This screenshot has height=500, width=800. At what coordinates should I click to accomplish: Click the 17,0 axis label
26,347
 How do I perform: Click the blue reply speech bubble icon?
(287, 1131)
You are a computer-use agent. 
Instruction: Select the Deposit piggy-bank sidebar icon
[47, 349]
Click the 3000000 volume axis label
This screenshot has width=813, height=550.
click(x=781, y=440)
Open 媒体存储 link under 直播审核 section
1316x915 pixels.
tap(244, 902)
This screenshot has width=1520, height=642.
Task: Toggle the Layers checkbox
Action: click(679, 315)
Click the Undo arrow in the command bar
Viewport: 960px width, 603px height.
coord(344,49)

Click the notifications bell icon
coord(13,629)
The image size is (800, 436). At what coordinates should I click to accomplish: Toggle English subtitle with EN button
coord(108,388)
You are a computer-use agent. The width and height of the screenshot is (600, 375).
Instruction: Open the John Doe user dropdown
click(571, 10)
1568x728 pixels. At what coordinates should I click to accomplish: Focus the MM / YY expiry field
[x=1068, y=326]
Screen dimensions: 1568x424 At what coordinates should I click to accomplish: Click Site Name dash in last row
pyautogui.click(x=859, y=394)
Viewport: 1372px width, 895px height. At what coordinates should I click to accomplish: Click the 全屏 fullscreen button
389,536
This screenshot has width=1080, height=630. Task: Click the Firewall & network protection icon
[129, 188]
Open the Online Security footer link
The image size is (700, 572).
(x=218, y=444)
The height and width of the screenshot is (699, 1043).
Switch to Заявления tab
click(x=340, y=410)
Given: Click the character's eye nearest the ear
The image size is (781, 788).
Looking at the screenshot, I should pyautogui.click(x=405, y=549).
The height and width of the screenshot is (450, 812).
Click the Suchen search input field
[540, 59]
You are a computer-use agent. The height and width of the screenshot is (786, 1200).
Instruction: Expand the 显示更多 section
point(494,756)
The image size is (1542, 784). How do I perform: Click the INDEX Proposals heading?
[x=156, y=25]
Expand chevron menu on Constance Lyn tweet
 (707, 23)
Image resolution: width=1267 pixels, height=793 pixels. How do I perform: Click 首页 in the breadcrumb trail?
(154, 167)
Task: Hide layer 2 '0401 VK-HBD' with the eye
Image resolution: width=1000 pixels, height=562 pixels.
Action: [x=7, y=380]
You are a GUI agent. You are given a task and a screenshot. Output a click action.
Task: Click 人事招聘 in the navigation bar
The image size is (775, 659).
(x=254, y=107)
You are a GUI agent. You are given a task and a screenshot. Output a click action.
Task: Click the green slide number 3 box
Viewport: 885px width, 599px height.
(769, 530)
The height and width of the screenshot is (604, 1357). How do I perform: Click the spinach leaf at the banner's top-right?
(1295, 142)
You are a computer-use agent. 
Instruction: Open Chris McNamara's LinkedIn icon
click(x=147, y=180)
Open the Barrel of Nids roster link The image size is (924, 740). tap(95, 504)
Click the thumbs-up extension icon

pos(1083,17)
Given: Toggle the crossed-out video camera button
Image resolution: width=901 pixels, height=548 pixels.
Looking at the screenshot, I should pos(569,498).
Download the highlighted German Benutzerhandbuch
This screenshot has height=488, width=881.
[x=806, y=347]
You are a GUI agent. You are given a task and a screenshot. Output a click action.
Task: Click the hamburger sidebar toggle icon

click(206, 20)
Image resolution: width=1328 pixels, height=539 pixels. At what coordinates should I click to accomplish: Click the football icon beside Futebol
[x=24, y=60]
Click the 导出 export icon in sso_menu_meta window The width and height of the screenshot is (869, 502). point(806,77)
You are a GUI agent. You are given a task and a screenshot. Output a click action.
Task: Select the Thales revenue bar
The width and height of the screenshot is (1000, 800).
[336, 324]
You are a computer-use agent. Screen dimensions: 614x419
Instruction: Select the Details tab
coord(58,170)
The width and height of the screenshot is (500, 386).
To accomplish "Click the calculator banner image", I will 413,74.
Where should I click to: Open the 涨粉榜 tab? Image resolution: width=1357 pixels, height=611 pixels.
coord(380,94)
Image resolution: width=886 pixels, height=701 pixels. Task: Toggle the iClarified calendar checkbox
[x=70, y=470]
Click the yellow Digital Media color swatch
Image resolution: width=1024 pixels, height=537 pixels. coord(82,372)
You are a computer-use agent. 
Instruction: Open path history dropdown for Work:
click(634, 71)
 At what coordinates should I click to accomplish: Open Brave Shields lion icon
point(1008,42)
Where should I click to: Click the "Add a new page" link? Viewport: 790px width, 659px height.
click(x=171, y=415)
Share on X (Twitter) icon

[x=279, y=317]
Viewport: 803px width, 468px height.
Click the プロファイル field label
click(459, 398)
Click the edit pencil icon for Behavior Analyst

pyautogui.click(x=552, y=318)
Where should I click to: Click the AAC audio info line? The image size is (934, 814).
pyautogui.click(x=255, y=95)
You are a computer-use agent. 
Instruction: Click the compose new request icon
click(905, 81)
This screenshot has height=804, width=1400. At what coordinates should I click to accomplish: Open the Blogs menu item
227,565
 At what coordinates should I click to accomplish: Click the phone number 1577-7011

_Assigned task_. Would you please transcribe all of the entries above exactly?

_Expected answer_.
This screenshot has height=500, width=800. At what coordinates should I click to accomplish: Click the 17,0 axis label
26,347
 How do I perform: Click the blue reply speech bubble icon?
(287, 1131)
You are a computer-use agent. 
Instruction: Select the Deposit piggy-bank sidebar icon
[47, 349]
Click the 3000000 volume axis label
This screenshot has width=813, height=550.
click(x=781, y=440)
Open 媒体存储 link under 直播审核 section
1316x915 pixels.
tap(244, 902)
This screenshot has width=1520, height=642.
Task: Toggle the Layers checkbox
Action: click(679, 315)
Click the Undo arrow in the command bar
Viewport: 960px width, 603px height.
coord(344,49)

Click the notifications bell icon
coord(13,629)
The image size is (800, 436). At what coordinates should I click to accomplish: Toggle English subtitle with EN button
coord(108,388)
You are a computer-use agent. The width and height of the screenshot is (600, 375).
Instruction: Open the John Doe user dropdown
click(571, 10)
1568x728 pixels. At what coordinates should I click to accomplish: Focus the MM / YY expiry field
[x=1068, y=326]
Screen dimensions: 1568x424 At what coordinates should I click to accomplish: Click Site Name dash in last row
pyautogui.click(x=859, y=394)
Viewport: 1372px width, 895px height. At what coordinates should I click to accomplish: Click the 全屏 fullscreen button
389,536
This screenshot has width=1080, height=630. Task: Click the Firewall & network protection icon
[129, 188]
Open the Online Security footer link
The image size is (700, 572).
(x=218, y=444)
The height and width of the screenshot is (699, 1043).
Switch to Заявления tab
click(x=340, y=410)
Given: Click the character's eye nearest the ear
The image size is (781, 788).
Looking at the screenshot, I should pyautogui.click(x=405, y=549).
The height and width of the screenshot is (450, 812).
Click the Suchen search input field
[540, 59]
You are a computer-use agent. The height and width of the screenshot is (786, 1200).
Instruction: Expand the 显示更多 section
point(494,756)
The image size is (1542, 784). How do I perform: Click the INDEX Proposals heading?
[x=156, y=25]
Expand chevron menu on Constance Lyn tweet
 (707, 23)
Image resolution: width=1267 pixels, height=793 pixels. How do I perform: Click 首页 in the breadcrumb trail?
(154, 167)
Task: Hide layer 2 '0401 VK-HBD' with the eye
Image resolution: width=1000 pixels, height=562 pixels.
Action: [x=7, y=380]
You are a GUI agent. You are given a task and a screenshot. Output a click action.
Task: Click 人事招聘 in the navigation bar
The image size is (775, 659).
(x=254, y=107)
You are a GUI agent. You are given a task and a screenshot. Output a click action.
Task: Click the green slide number 3 box
Viewport: 885px width, 599px height.
(769, 530)
The height and width of the screenshot is (604, 1357). How do I perform: Click the spinach leaf at the banner's top-right?
(1295, 142)
You are a computer-use agent. 
Instruction: Open Chris McNamara's LinkedIn icon
click(x=147, y=180)
Open the Barrel of Nids roster link The image size is (924, 740). tap(95, 504)
Click the thumbs-up extension icon

pos(1083,17)
Given: Toggle the crossed-out video camera button
Image resolution: width=901 pixels, height=548 pixels.
Looking at the screenshot, I should pos(569,498).
Download the highlighted German Benutzerhandbuch
This screenshot has height=488, width=881.
[x=806, y=347]
You are a GUI agent. You are given a task and a screenshot. Output a click action.
Task: Click the hamburger sidebar toggle icon

click(206, 20)
Image resolution: width=1328 pixels, height=539 pixels. At what coordinates should I click to accomplish: Click the football icon beside Futebol
[x=24, y=60]
Click the 导出 export icon in sso_menu_meta window The width and height of the screenshot is (869, 502). point(806,77)
You are a GUI agent. You are given a task and a screenshot. Output a click action.
Task: Select the Thales revenue bar
The width and height of the screenshot is (1000, 800).
[336, 324]
You are a computer-use agent. Screen dimensions: 614x419
Instruction: Select the Details tab
coord(58,170)
The width and height of the screenshot is (500, 386).
To accomplish "Click the calculator banner image", I will 413,74.
Where should I click to: Open the 涨粉榜 tab? Image resolution: width=1357 pixels, height=611 pixels.
coord(380,94)
Image resolution: width=886 pixels, height=701 pixels. Task: Toggle the iClarified calendar checkbox
[x=70, y=470]
Click the yellow Digital Media color swatch
Image resolution: width=1024 pixels, height=537 pixels. coord(82,372)
You are a computer-use agent. 
Instruction: Open path history dropdown for Work:
click(634, 71)
 At what coordinates should I click to accomplish: Open Brave Shields lion icon
point(1008,42)
Where should I click to: Click the "Add a new page" link? Viewport: 790px width, 659px height.
click(x=171, y=415)
Share on X (Twitter) icon

[x=279, y=317]
Viewport: 803px width, 468px height.
Click the プロファイル field label
click(459, 398)
Click the edit pencil icon for Behavior Analyst

pyautogui.click(x=552, y=318)
Where should I click to: Click the AAC audio info line? The image size is (934, 814).
pyautogui.click(x=255, y=95)
You are a computer-use agent. 
Instruction: Click the compose new request icon
click(905, 81)
This screenshot has height=804, width=1400. At what coordinates should I click to accomplish: Open the Blogs menu item
227,565
 At what coordinates should I click to accomplish: Click the phone number 1577-7011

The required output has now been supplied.